**Problem to work on:**
Reproduce each line from the records that holds "page".

--------

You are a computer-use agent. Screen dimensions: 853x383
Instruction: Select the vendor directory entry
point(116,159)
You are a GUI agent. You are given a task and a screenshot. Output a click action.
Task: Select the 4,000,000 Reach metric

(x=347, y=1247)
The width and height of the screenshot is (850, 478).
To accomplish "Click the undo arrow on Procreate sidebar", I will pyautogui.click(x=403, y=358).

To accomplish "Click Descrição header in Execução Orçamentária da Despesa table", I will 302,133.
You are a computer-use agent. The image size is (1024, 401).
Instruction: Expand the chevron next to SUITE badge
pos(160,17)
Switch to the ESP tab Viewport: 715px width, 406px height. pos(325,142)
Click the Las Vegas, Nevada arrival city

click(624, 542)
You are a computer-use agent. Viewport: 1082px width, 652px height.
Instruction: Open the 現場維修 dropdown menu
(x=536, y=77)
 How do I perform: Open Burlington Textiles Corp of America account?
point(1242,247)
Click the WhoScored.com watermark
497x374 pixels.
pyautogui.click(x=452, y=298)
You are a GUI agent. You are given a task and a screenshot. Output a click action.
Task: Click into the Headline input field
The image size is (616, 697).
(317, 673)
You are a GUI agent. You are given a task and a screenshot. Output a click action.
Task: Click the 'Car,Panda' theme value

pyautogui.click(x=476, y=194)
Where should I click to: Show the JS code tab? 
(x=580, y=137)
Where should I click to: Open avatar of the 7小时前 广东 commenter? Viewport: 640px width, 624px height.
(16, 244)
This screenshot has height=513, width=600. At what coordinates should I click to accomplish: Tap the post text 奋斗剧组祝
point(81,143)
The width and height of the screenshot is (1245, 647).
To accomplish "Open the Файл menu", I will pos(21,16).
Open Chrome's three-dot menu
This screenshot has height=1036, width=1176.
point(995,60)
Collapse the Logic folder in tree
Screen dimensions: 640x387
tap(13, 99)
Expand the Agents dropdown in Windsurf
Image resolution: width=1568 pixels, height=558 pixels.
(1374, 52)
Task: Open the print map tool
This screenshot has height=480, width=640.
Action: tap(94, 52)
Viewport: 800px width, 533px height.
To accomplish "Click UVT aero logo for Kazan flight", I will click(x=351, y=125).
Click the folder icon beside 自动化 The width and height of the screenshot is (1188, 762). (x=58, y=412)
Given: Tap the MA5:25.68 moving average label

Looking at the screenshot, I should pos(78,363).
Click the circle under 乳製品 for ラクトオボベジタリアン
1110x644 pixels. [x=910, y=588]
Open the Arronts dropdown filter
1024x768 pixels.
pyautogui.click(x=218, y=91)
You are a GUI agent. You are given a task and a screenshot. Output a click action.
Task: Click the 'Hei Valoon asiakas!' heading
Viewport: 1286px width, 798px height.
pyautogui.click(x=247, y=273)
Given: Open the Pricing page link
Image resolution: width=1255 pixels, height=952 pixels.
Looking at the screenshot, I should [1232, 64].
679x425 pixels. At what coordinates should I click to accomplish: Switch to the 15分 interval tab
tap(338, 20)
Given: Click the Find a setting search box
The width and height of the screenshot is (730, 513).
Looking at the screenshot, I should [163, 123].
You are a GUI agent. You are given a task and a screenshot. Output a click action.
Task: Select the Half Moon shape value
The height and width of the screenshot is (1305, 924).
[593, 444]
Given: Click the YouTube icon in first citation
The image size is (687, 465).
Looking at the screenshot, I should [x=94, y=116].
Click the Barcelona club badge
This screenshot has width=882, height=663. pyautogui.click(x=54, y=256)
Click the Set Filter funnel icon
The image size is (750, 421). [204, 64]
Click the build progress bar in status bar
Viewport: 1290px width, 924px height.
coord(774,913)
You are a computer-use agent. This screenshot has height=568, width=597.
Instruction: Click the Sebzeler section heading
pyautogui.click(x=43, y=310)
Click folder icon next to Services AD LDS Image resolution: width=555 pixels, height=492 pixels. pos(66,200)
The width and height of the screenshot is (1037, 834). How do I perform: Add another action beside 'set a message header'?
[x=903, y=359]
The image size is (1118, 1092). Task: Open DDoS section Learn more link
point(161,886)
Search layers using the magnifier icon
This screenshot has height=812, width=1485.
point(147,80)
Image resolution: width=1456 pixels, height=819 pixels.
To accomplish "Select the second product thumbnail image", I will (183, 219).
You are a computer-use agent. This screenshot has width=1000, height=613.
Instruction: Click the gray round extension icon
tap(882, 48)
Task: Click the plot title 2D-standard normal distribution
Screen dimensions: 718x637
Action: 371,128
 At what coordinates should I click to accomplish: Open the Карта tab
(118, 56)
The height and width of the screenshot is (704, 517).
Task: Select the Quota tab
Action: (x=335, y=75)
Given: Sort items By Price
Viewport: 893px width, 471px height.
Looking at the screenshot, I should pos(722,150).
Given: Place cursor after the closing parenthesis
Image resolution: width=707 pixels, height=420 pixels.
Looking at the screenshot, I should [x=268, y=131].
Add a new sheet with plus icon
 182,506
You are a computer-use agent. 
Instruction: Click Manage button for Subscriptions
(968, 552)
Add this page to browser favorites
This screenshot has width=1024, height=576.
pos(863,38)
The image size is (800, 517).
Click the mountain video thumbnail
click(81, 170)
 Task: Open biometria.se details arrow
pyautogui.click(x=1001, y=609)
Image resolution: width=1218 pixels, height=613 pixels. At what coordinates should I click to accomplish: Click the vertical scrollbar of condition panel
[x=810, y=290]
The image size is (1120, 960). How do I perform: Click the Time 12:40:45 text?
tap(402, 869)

--------

**Output for this task:**
Given: Open the Pricing page link
Add this page to browser favorites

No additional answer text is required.